→ Exercise objective: Once the line containing "Вакансии (154, 10)" is found in the entries below, reproduce it and every line after it, stopping at and including the line containing "Karlsruher SC —"; reproduce nothing else, and keep each line exact.

########

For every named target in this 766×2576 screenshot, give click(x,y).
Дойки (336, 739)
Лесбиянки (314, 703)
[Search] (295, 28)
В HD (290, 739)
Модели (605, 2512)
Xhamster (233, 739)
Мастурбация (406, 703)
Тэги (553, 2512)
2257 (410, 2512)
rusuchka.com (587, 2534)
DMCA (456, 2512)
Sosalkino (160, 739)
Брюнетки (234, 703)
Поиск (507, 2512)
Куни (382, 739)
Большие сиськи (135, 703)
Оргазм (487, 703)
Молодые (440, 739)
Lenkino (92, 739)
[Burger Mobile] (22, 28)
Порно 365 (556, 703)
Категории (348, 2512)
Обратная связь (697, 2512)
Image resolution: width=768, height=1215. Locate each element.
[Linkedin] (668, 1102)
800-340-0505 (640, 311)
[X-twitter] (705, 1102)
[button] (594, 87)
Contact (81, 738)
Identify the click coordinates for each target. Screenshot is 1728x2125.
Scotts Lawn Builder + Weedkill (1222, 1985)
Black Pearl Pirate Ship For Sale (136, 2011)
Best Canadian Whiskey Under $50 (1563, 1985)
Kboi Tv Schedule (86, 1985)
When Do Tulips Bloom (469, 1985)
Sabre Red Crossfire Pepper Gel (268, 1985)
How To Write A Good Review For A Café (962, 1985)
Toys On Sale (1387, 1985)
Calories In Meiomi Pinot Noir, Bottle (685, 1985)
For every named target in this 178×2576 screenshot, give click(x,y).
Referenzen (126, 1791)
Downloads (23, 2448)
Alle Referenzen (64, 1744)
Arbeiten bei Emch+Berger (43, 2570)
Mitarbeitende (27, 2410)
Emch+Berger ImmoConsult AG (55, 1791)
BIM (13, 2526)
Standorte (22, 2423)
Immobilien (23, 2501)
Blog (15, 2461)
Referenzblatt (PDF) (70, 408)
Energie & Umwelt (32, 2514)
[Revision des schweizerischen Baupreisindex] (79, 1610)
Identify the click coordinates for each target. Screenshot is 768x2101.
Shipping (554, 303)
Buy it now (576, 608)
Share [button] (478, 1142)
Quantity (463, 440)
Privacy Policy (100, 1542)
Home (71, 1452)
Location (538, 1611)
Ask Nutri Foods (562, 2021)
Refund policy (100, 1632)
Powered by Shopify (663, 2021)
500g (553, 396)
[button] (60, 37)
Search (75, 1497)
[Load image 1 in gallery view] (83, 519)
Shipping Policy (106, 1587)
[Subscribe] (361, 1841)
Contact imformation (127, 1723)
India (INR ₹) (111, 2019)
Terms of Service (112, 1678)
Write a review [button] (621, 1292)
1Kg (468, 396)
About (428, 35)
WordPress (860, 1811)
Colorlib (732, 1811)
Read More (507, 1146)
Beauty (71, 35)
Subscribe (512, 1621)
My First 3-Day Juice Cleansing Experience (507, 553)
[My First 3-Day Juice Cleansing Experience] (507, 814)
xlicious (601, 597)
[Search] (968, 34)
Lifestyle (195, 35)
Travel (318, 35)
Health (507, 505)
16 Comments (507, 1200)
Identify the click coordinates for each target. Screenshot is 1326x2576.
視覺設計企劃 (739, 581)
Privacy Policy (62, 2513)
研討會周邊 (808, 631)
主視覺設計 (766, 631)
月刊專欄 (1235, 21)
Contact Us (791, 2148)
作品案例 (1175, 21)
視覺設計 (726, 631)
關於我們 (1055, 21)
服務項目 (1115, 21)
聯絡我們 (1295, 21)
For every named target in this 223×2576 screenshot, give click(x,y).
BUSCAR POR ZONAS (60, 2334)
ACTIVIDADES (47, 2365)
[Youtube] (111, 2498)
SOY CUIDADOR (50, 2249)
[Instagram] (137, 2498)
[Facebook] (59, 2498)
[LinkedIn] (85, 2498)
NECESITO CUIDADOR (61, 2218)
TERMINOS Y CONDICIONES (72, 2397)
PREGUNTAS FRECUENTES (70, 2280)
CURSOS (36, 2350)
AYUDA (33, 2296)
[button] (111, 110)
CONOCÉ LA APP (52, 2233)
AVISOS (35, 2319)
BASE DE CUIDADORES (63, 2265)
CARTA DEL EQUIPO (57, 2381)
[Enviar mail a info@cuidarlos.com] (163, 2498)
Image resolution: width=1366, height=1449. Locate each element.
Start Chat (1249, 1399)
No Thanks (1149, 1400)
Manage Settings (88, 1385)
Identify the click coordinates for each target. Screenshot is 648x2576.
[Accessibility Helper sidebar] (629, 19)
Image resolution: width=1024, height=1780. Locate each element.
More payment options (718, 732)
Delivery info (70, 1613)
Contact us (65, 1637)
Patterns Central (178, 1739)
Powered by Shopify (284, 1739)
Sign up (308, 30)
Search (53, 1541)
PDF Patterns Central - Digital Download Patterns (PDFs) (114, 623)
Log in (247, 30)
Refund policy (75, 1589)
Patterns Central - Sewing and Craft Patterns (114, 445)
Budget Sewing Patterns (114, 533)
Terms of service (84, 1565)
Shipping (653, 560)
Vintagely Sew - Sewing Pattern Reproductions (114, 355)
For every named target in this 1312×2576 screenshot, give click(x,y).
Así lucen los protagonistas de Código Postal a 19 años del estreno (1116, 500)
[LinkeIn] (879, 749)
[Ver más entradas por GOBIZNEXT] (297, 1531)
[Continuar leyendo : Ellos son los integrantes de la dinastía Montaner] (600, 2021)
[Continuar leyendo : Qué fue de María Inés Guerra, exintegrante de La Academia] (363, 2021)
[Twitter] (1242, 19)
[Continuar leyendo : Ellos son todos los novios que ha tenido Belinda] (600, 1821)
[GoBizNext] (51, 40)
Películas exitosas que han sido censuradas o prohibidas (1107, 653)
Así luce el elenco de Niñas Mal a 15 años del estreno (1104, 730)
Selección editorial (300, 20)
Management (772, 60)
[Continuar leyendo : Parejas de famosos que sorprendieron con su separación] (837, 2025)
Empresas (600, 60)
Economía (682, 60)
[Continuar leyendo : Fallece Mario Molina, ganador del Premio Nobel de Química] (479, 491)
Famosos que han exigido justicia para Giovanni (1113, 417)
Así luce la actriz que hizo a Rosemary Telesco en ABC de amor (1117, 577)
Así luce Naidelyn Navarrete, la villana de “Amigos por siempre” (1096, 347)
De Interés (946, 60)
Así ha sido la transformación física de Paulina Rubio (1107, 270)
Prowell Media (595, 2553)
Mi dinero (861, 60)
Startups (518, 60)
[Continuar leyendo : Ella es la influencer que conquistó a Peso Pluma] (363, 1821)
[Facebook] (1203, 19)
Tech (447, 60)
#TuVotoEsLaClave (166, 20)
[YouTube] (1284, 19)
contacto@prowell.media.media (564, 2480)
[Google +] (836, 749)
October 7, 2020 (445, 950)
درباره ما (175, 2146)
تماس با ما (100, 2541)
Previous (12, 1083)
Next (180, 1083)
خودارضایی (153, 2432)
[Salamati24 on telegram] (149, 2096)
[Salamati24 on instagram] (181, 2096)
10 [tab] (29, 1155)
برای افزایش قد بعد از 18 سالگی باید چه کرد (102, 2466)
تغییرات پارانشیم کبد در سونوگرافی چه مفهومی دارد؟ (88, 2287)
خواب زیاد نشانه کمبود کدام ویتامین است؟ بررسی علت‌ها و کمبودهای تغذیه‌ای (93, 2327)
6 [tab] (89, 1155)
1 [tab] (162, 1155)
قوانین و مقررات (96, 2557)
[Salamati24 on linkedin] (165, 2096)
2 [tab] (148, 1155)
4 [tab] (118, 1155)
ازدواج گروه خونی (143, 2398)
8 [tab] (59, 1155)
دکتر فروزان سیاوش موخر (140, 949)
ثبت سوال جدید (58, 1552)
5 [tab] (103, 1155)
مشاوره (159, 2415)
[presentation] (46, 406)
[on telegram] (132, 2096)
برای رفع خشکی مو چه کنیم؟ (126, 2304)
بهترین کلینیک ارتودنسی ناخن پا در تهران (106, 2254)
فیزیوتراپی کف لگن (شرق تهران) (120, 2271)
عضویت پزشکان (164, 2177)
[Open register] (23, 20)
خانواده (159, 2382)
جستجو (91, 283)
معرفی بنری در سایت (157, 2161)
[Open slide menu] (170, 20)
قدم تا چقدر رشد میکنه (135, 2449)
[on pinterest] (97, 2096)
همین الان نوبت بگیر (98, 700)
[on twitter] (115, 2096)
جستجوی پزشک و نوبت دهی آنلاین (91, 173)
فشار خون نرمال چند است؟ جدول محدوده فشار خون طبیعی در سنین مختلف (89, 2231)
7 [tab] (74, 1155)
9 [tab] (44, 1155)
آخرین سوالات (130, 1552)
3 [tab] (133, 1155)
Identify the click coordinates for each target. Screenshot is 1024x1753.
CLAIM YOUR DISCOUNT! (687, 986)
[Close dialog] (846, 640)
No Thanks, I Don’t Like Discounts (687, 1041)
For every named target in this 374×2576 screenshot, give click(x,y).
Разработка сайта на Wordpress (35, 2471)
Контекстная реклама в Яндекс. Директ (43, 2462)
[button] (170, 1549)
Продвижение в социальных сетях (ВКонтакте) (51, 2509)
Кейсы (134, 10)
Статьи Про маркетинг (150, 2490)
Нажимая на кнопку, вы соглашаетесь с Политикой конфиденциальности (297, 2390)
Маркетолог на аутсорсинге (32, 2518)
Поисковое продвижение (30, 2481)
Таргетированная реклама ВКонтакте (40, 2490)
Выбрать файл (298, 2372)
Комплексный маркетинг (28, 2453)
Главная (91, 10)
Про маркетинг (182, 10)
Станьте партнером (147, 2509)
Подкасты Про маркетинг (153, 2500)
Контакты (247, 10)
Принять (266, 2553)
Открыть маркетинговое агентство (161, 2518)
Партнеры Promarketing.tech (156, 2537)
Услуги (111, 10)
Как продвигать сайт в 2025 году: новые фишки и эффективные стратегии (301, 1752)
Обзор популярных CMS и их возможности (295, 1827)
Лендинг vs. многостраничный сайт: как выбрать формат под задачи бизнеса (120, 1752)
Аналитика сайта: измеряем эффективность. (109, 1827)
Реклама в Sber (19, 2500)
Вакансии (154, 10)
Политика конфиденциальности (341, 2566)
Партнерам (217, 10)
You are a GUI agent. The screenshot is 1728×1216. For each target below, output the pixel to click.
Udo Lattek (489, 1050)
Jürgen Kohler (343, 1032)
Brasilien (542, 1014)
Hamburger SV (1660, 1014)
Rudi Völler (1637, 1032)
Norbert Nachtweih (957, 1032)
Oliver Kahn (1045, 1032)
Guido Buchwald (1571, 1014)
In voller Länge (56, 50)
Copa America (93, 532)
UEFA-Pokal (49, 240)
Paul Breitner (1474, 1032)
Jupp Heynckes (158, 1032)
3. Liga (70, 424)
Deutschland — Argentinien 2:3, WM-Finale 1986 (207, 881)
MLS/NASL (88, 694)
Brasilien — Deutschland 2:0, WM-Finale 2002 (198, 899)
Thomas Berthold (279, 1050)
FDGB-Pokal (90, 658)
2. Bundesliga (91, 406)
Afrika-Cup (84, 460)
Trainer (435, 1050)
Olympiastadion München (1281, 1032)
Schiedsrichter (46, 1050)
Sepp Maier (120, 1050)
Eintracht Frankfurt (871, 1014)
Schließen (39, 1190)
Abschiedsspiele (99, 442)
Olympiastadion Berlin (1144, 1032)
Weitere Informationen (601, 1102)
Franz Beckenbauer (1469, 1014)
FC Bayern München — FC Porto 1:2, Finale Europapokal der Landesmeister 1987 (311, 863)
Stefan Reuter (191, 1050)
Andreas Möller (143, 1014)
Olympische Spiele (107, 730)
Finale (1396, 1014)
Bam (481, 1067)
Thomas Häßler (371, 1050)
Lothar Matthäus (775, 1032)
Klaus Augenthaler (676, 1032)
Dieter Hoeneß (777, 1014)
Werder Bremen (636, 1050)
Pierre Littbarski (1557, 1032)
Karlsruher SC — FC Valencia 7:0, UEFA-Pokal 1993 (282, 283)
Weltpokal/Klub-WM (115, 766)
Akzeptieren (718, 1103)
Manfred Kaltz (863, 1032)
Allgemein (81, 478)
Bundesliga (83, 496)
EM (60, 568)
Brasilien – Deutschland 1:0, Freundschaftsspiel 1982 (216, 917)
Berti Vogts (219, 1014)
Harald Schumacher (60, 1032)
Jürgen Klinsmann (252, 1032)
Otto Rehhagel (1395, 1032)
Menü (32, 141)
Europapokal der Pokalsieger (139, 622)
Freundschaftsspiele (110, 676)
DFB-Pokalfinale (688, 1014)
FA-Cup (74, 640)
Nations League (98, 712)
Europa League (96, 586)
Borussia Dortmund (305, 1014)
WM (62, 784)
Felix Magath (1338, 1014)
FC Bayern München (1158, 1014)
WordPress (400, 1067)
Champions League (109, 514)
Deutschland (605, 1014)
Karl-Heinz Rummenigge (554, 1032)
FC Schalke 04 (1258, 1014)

########

→ Response to this task:
Вакансии (154, 10)
Политика конфиденциальности (341, 2566)
Партнерам (217, 10)
You are a GUI agent. The screenshot is 1728×1216. For each target below, output the pixel to click.
Udo Lattek (489, 1050)
Jürgen Kohler (343, 1032)
Brasilien (542, 1014)
Hamburger SV (1660, 1014)
Rudi Völler (1637, 1032)
Norbert Nachtweih (957, 1032)
Oliver Kahn (1045, 1032)
Guido Buchwald (1571, 1014)
In voller Länge (56, 50)
Copa America (93, 532)
UEFA-Pokal (49, 240)
Paul Breitner (1474, 1032)
Jupp Heynckes (158, 1032)
3. Liga (70, 424)
Deutschland — Argentinien 2:3, WM-Finale 1986 (207, 881)
MLS/NASL (88, 694)
Brasilien — Deutschland 2:0, WM-Finale 2002 (198, 899)
Thomas Berthold (279, 1050)
FDGB-Pokal (90, 658)
2. Bundesliga (91, 406)
Afrika-Cup (84, 460)
Trainer (435, 1050)
Olympiastadion München (1281, 1032)
Schiedsrichter (46, 1050)
Sepp Maier (120, 1050)
Eintracht Frankfurt (871, 1014)
Schließen (39, 1190)
Abschiedsspiele (99, 442)
Olympiastadion Berlin (1144, 1032)
Weitere Informationen (601, 1102)
Franz Beckenbauer (1469, 1014)
FC Bayern München — FC Porto 1:2, Finale Europapokal der Landesmeister 1987 (311, 863)
Stefan Reuter (191, 1050)
Andreas Möller (143, 1014)
Olympische Spiele (107, 730)
Finale (1396, 1014)
Bam (481, 1067)
Thomas Häßler (371, 1050)
Lothar Matthäus (775, 1032)
Klaus Augenthaler (676, 1032)
Dieter Hoeneß (777, 1014)
Werder Bremen (636, 1050)
Pierre Littbarski (1557, 1032)
Karlsruher SC — FC Valencia 7:0, UEFA-Pokal 1993 (282, 283)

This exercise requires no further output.